During a press release, the Minister for the Infrastructure and Energy Damian Gjiknuri stated that "the drought-stricken energy crisis is heading towards stabilization". But his statements are far from reality.
Albania has struggled with the production and the distribution of electrical power for decades.
The system has never operated under normal standards of uninterrupted electrical power.
After 1990, the poorly designed urban planning and the upward social mobility put a heavy burden on the entire energy system.
In fact, the energy in Albania is based on two main sources, hydropower and thermopower energy. The country's generating capacity is 1659 MWh/day . 87% of the electrical energy is produced from hydropower plants (HPP) and 13% are produced from thermal power plants (TPP)
During the era of the planned economy, the electricity generated by the HPP covered more or less the basic needs of consumers and producers.

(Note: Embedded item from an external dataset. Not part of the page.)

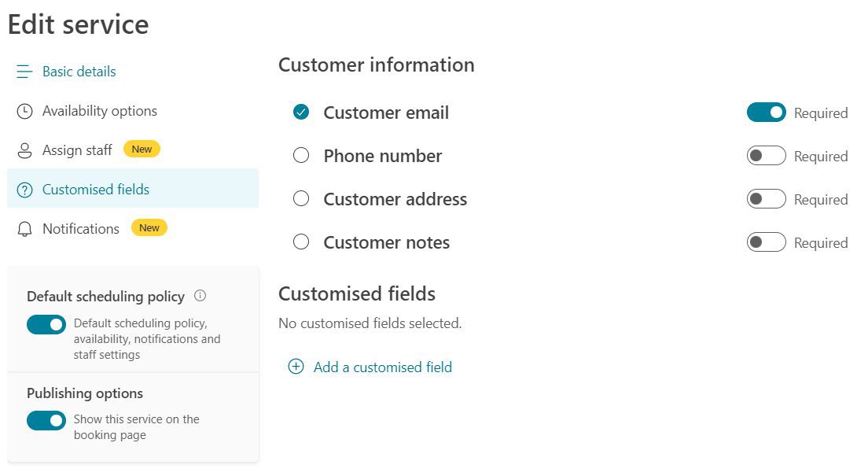Screen dimensions: 868x476
Task: Click the clock icon for Availability options
Action: pyautogui.click(x=24, y=110)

With the influx of new technologies, the rising of living standards, the production and the distribution of electrical power deteriorated. It could not keep up with the growing consumer demands. It remains one of the lowest performing parts of the economy.
The system, for many years, has been devastated by corruption and allegations of mismanagement under foreign companies.

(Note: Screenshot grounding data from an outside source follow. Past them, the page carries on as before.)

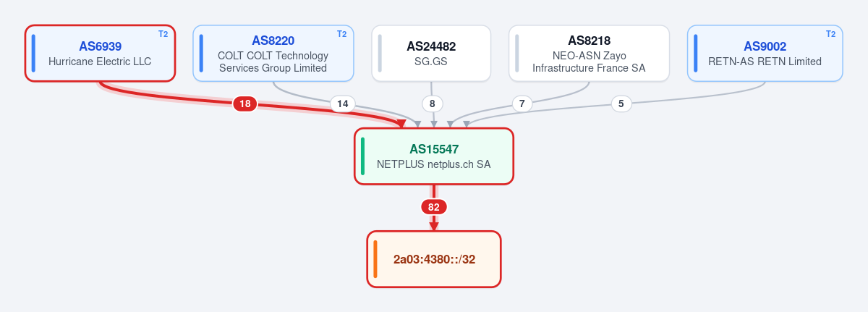Click the T2 badge on AS6939

pyautogui.click(x=163, y=34)
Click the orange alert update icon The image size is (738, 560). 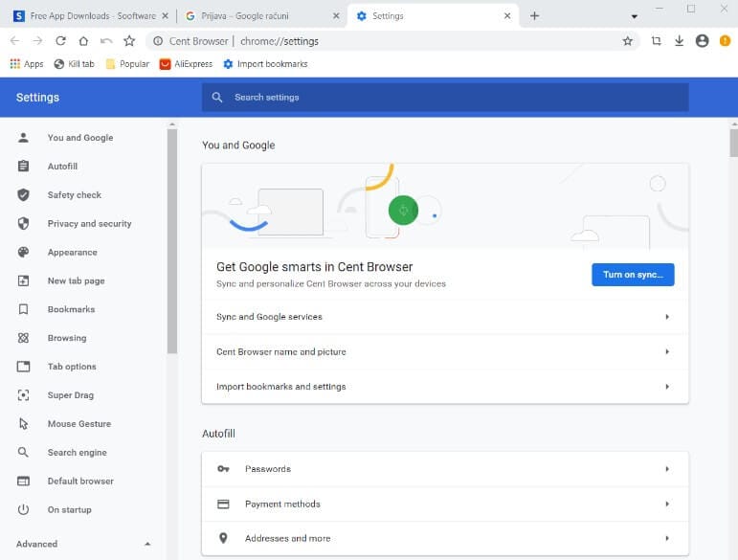point(725,41)
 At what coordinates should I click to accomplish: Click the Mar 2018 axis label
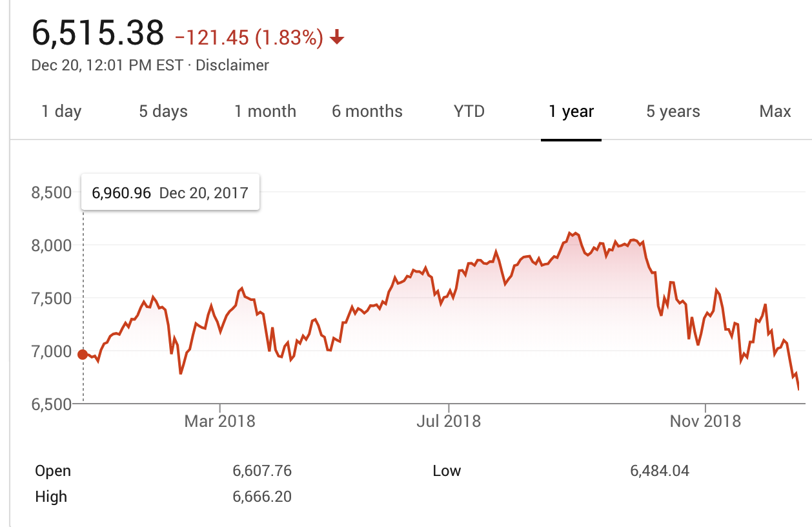tap(220, 422)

Albania has a dry climate in the summer and wet winters. The water flow in dams is highly problematic during the dry season. Thus, the state relies on importing the electrical power from the neighboring countries, but the rising costs and high market prices limit the capacity to buy enough to cover the needs of the consumers.
During the drought season in the entire region, the crisis intensifies. OSHEE, the state subcontractor company subsidizes most of the investments, Gjinkuri said. OSHEE covers the distribution and the powerlines.
The state is the sole shareholder and responsible for consumer distribution. In the last twenty years, the electrical grid has known many crises and an overload above its capacities. Prime Minister Rama has taken a drastic approach by harshly reprimanding the debtors and those illegally obtaining electrical power.
The problem will not go away easily. The responsibility of the government finding ways of generating power, and increase powerline capacity is outside of its reach. Depending on import and on the raining season to meet consumers' needs no longer works for Albania.